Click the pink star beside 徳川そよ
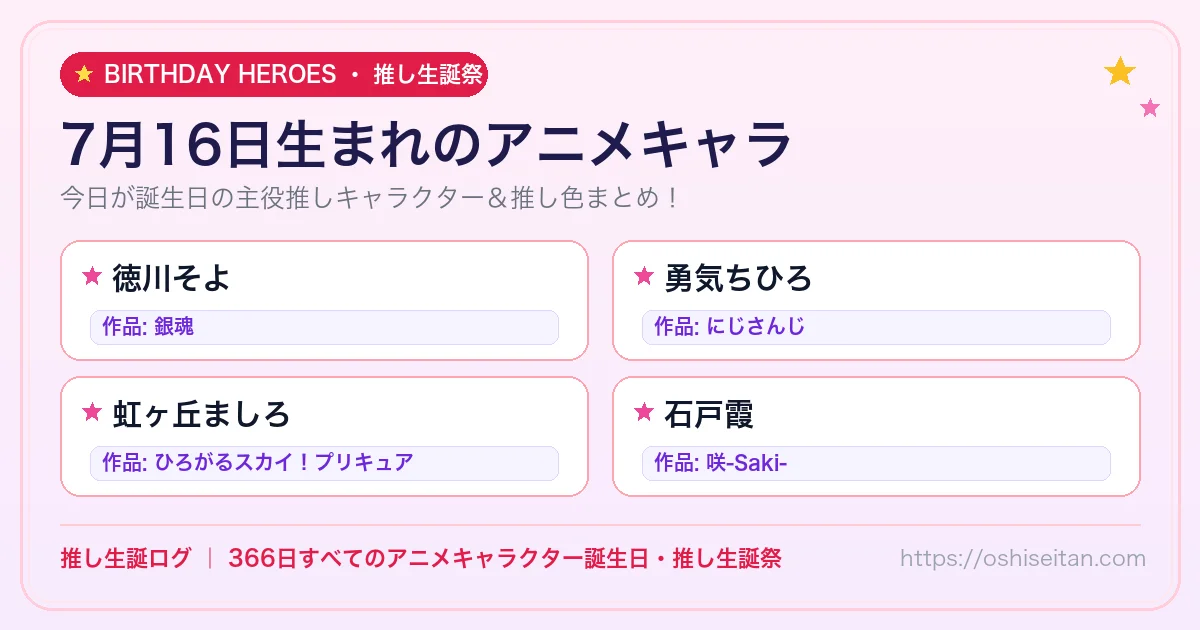 (92, 276)
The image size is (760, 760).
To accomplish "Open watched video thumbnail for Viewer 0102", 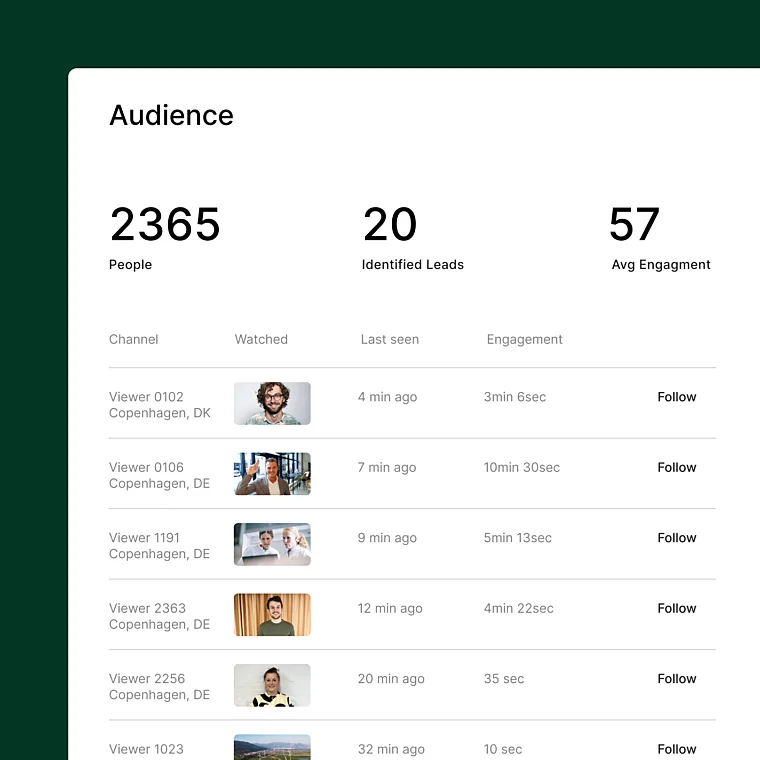I will [x=272, y=403].
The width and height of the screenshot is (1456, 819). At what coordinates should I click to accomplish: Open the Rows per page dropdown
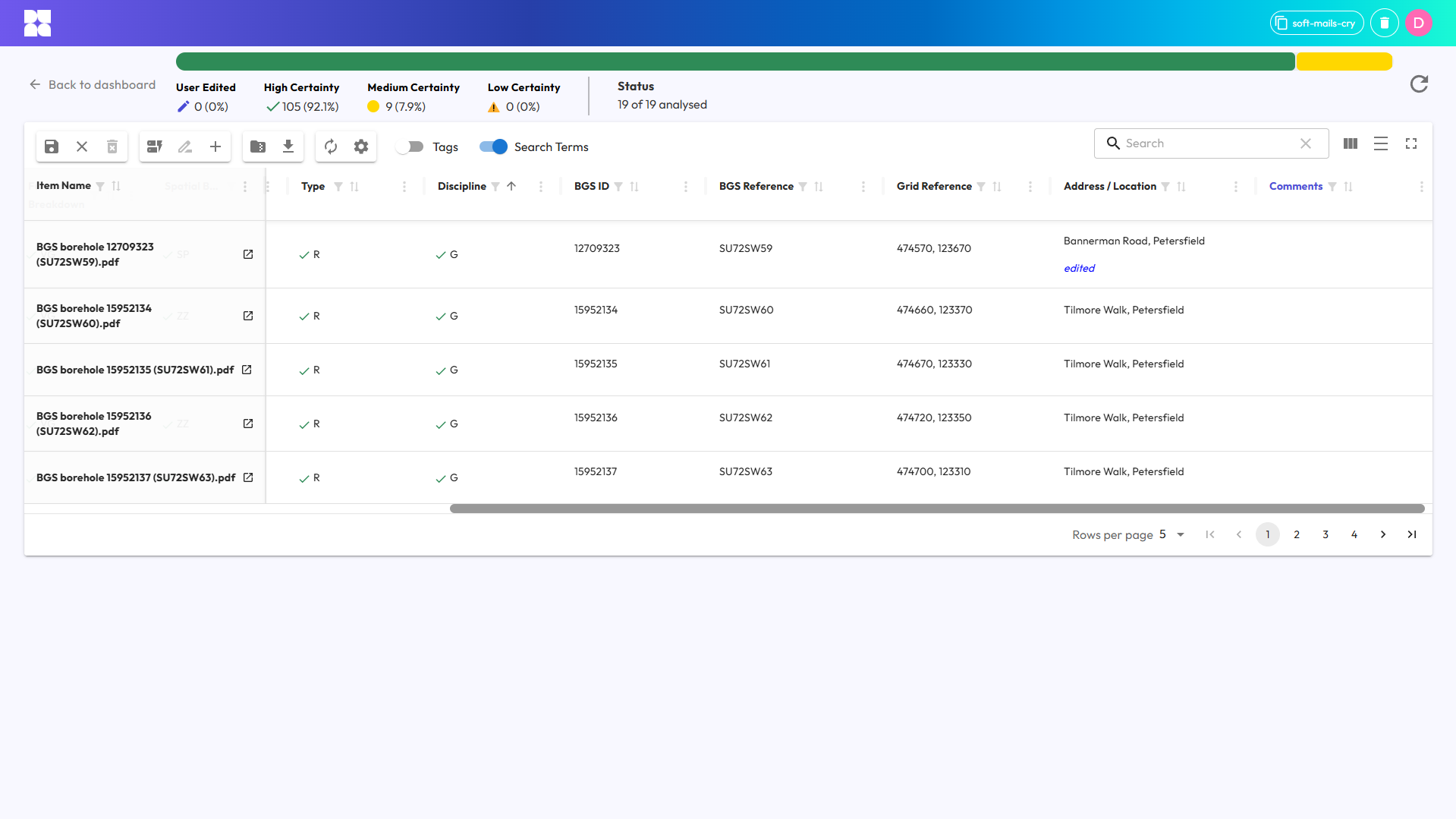coord(1172,534)
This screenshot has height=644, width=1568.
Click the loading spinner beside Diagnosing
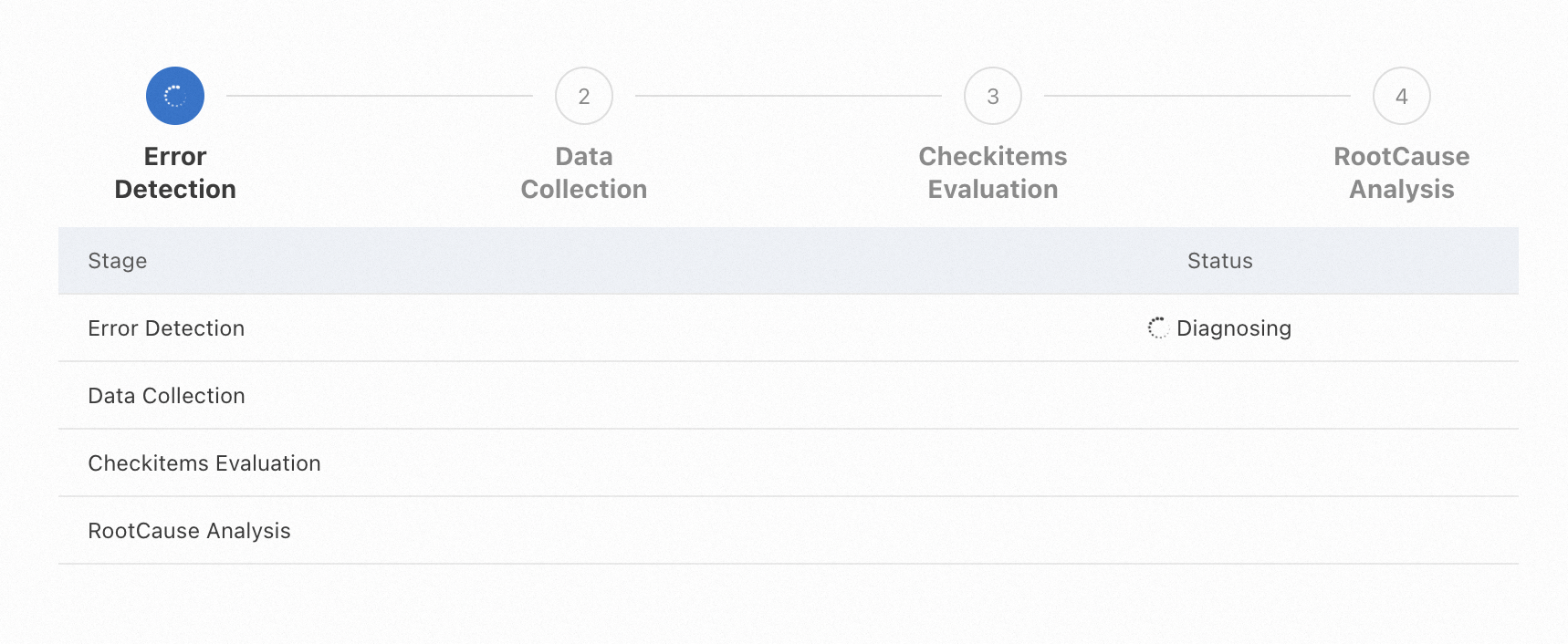click(x=1158, y=328)
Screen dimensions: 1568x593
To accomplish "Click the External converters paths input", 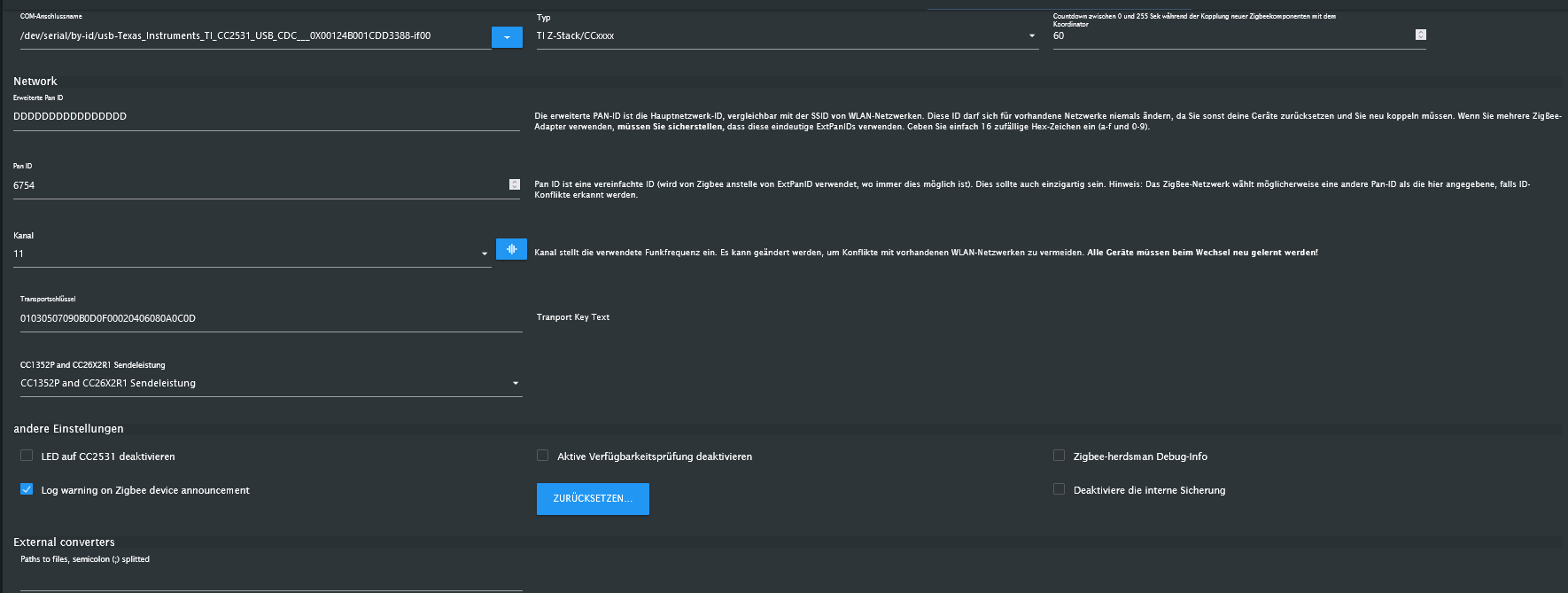I will click(x=270, y=580).
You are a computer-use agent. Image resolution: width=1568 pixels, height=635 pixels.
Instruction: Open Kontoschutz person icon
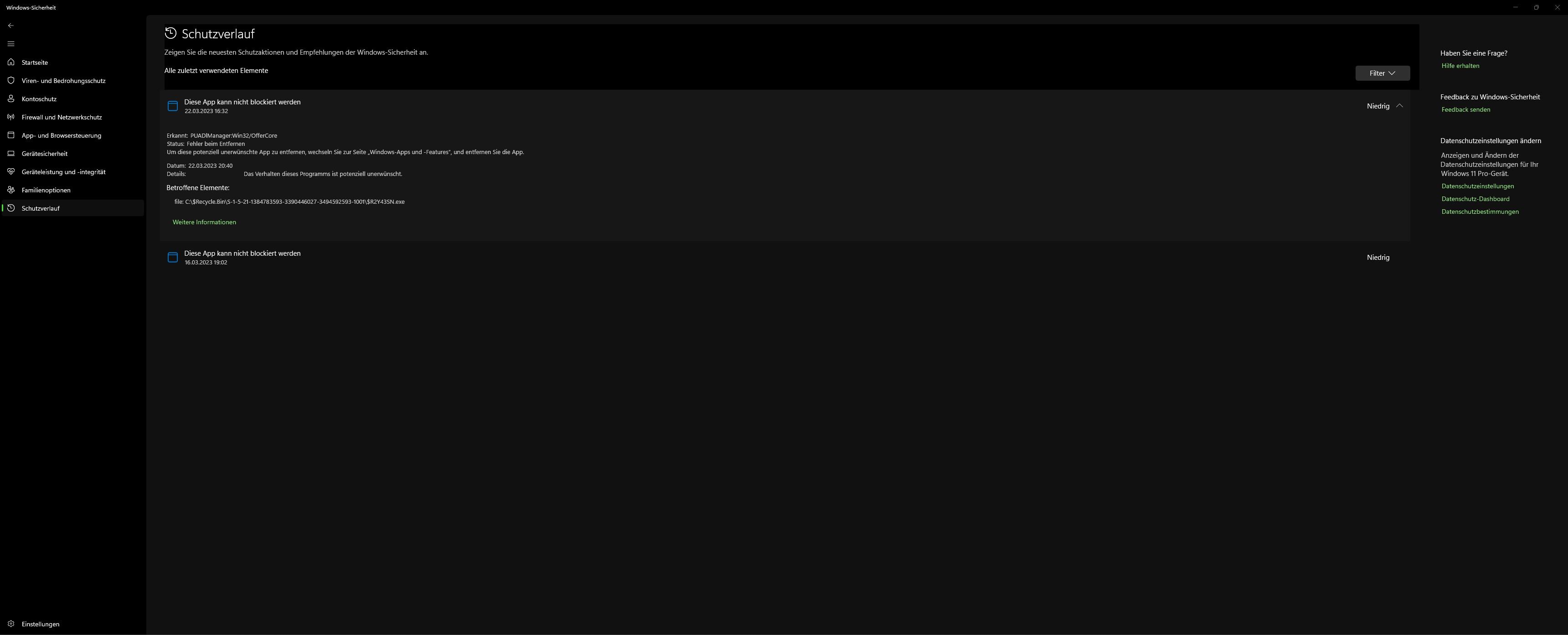click(11, 98)
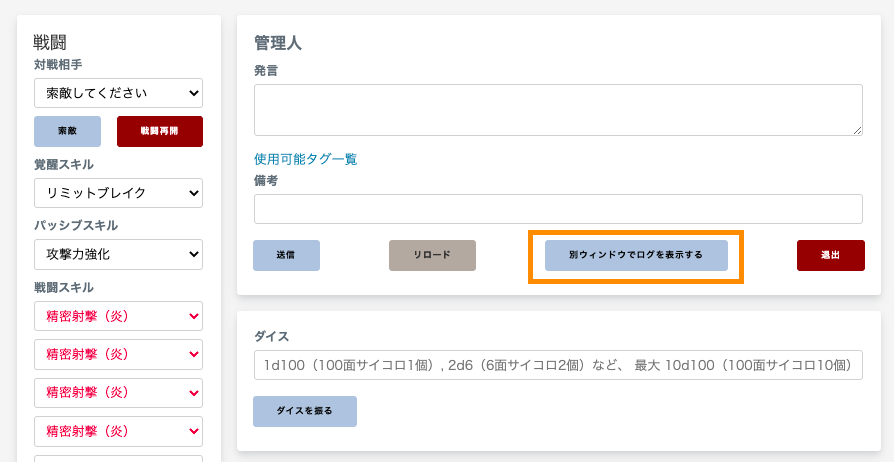894x462 pixels.
Task: Click the chevron arrow on リミットブレイク select
Action: pyautogui.click(x=194, y=193)
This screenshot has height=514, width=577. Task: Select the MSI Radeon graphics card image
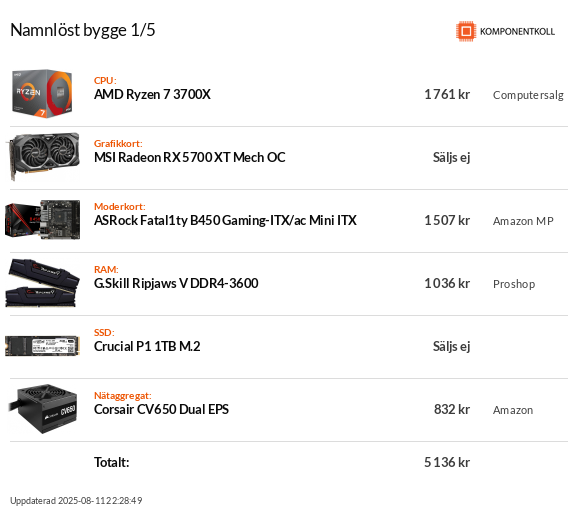tap(44, 156)
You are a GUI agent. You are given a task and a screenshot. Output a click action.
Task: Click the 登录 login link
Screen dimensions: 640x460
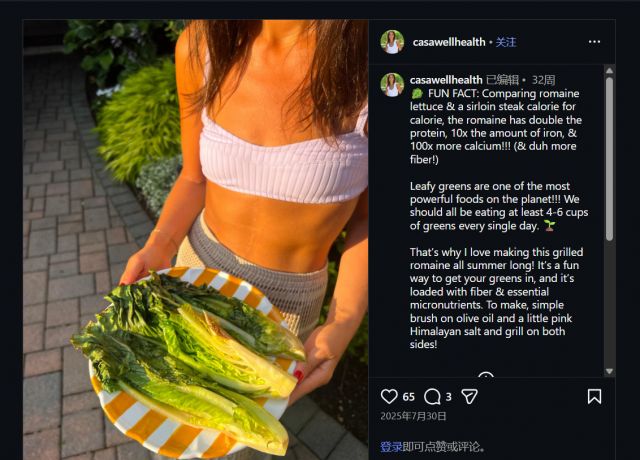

BRIEF: What lines hold the string "agent"? Pick them out of the data.

REPLY TO THE TASK:
You are a computer-use agent. Image resolution: width=1568 pixels, height=635 pixels.
You are a GUI agent. You are given a task and a screenshot. Output a click action.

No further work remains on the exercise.